Workplace violence may contribute to physician burnout and decisions to leave the field, according to the Missouri Medicine review. The proportion of physicians leaving medicine increased to 1.3% in 2021 from 0.39% in 2019, or an additional 10,000 physicians per year.

“In the high-intensity setting of a hospital during the pandemic, increased violence compounds the burnout experienced by healthcare workers and contributes to healthcare’s increasing resignations,” the authors wrote.

"It is well-established that workplace violence, both verbal and physical, contribute to burnout and drive high turnover rates in medicine."

Authors, Missouri Medicine

Related: Global HCPs face alarming rates of workplace violence

What steps can we take to protect HCPs?

There are no national standards for the prevention of workplace violence in healthcare settings, states the American College of Physicians (ACP) in the background to its Advocacy Toolkit against workplace violence.[] The Occupational Safety and Health Administration does not require employers to enact workplace violence-protection programs, although it does provide voluntary guidelines.
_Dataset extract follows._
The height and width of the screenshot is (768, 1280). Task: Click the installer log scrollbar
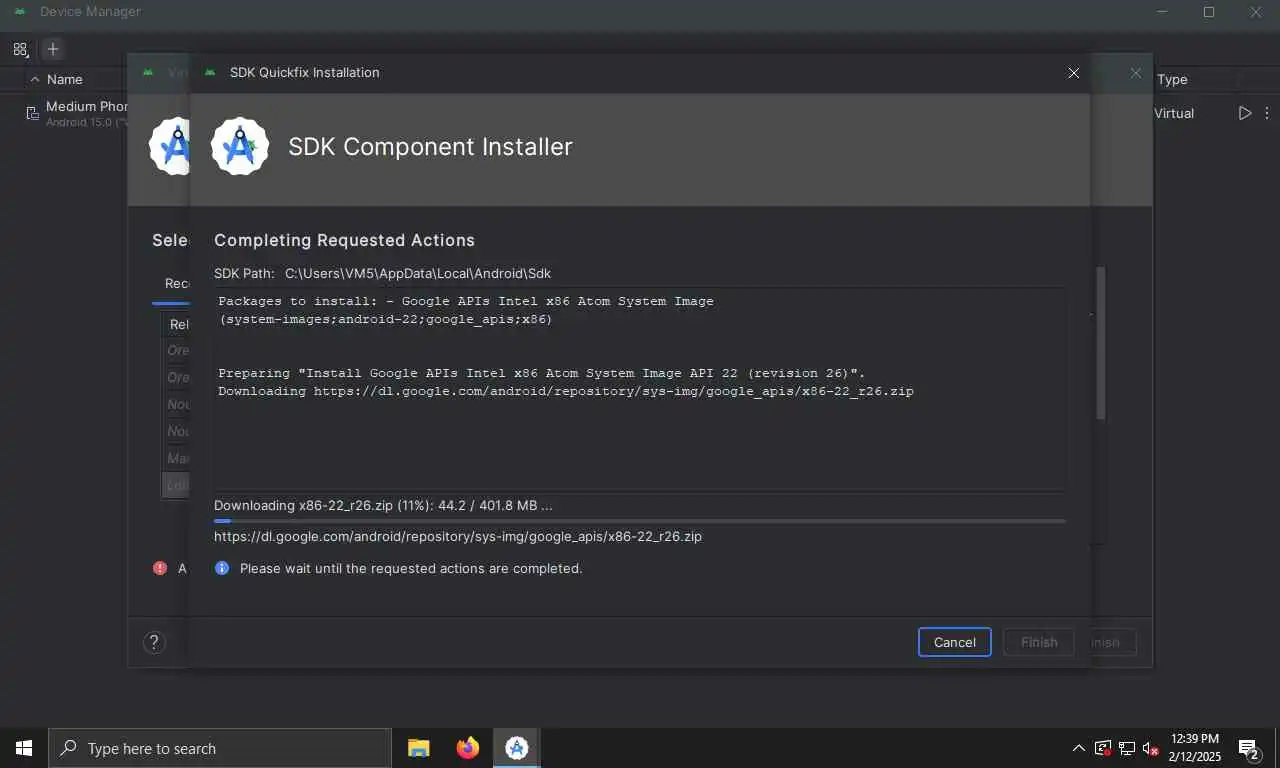click(1101, 343)
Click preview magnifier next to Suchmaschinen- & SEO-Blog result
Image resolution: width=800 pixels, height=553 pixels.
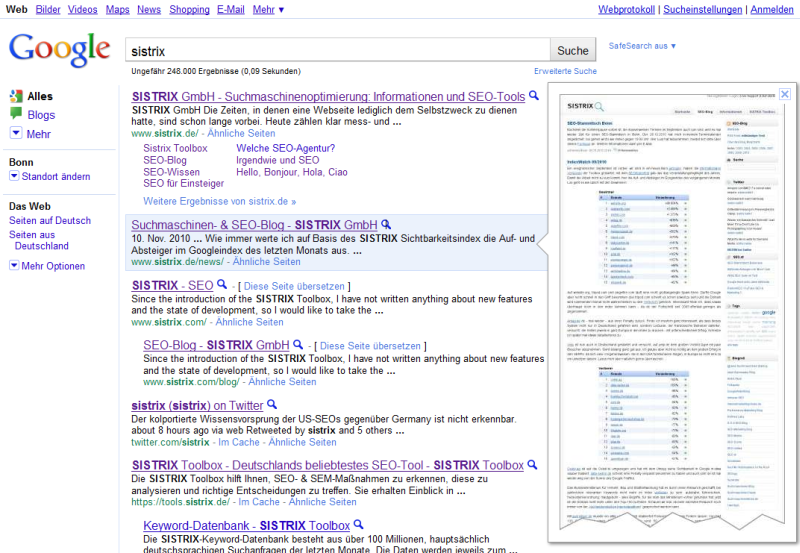coord(386,225)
To date, laws establishing workplace violence prevention standards for healthcare employers have been passed by only 10 states. In general, these laws require the implementation of programs and the tracking and reporting of violent incidents.

The ACP has repeatedly spoken out to condemn violence against physicians and other healthcare workers, and the organization’s policy states that “no one should be subject to harassment, physical, or verbal violence at their place of work.”
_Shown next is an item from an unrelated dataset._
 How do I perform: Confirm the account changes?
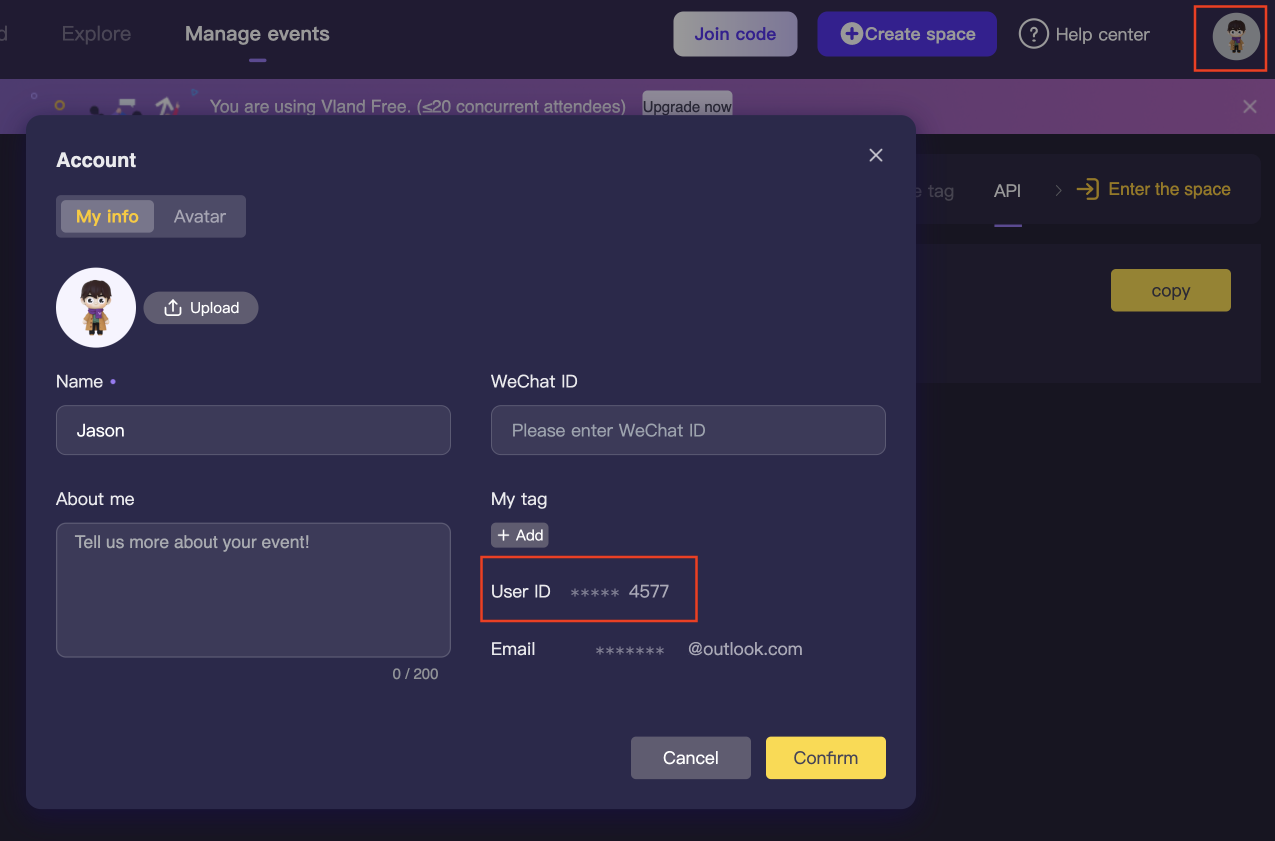(826, 758)
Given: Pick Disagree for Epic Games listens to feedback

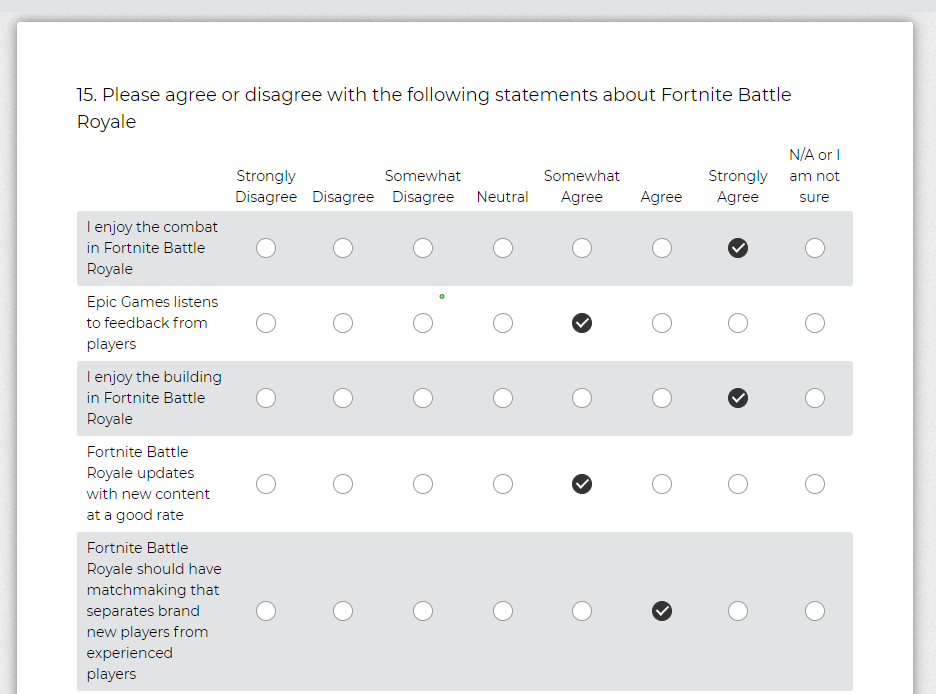Looking at the screenshot, I should [x=343, y=323].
In September 2021, ACP issued a statement on workplace violence prevention and management.[] The policy recognizes the full scope of workplace violence and its impact on the healthcare industry, calling for additional research to better understand workplace violence and potential interventions. The policy supports legislative efforts to reduce and prevent instances of workplace violence and bolster workplace safety.
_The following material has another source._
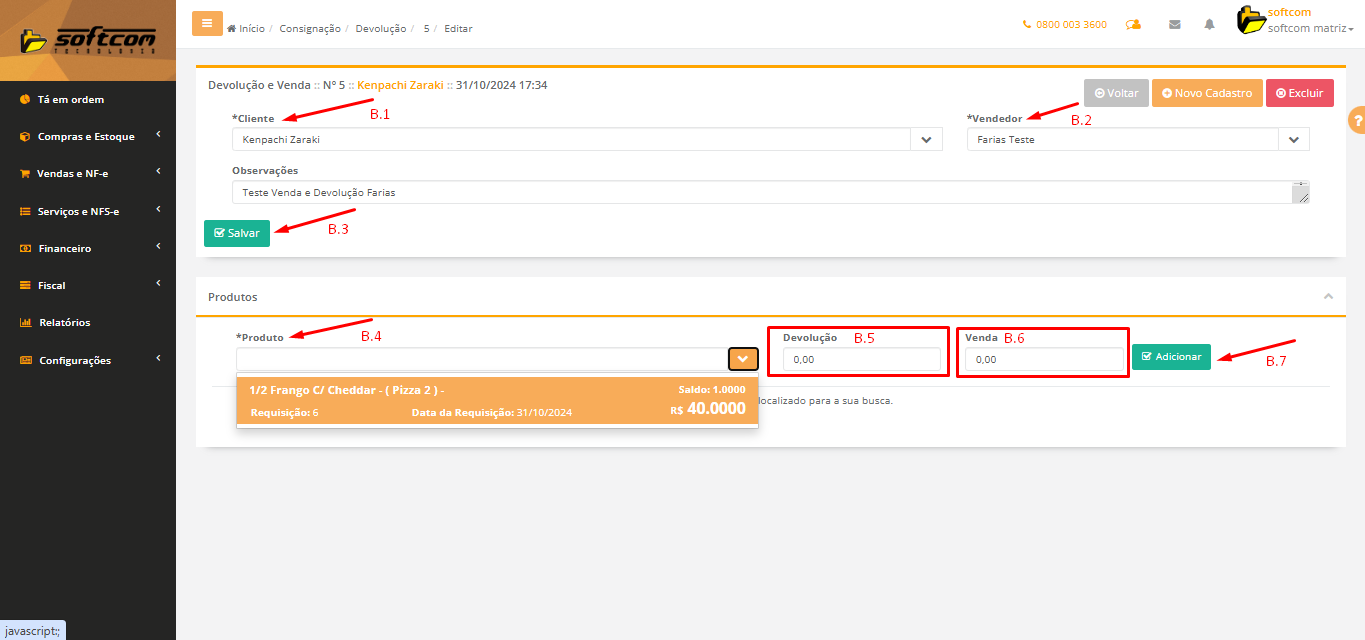Open the Cliente dropdown arrow
Image resolution: width=1365 pixels, height=640 pixels.
[x=926, y=140]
The AMA has also issued a policy on the issue, which includes steps toward building a safer workplace.[] The authors stress the importance of acknowledging and acting to reduce the incidence rates of “antagonistic actions” against healthcare workers, and note their aim to provide education for the general public about the prevalence of violence both in and outside the workplace, while working with stakeholders to improve workplace safety.    

On June 7, 2022, representatives Madeleine Dean (D-Pa.) and Dr. Larry Bucshon (R-Ind.), introduced the Safety From Violence for Healthcare Employees Act, which imposes legal penalties for anyone who knowingly or intentionally assaults or intimidates hospital employees.[] The bill mirrors protections already in place for aircraft and airport workers. 

Work to prevent violence against HCPs must continue 

The AMA stresses that hospitals, health systems, solo practices, and other healthcare organizations should work together to share best practices to prevent violence inside and outside healthcare settings. Possible interventions include:

  • The institution of security and safety protocols to protect physicians and other healthcare workers from hate-based violence.

  • The development of comprehensive surveillance and data collection systems and technologies to track hate-based violence against physicians and other healthcare workers.

  • The establishment of solidarity-based strategies to unite healthcare workers and organizations to call out, confront, and resist hate-based violence and intimidation.

What this means for you

To date, legislation to protect HCPs from workplace violence is piecemeal and varies by state and healthcare system. Professional organizations such as the AMA and ACP have sounded the call to institute policies that will protect physicians and other healthcare workers from the rising rates of workplace violence. Their position is essential, as there is no federal law to protect HCPs against violence and intimidation. As advocated by the AMA, it’s important for hospitals, health systems, and healthcare practices to work together to share best practices and strategies to confront this dangerous trend.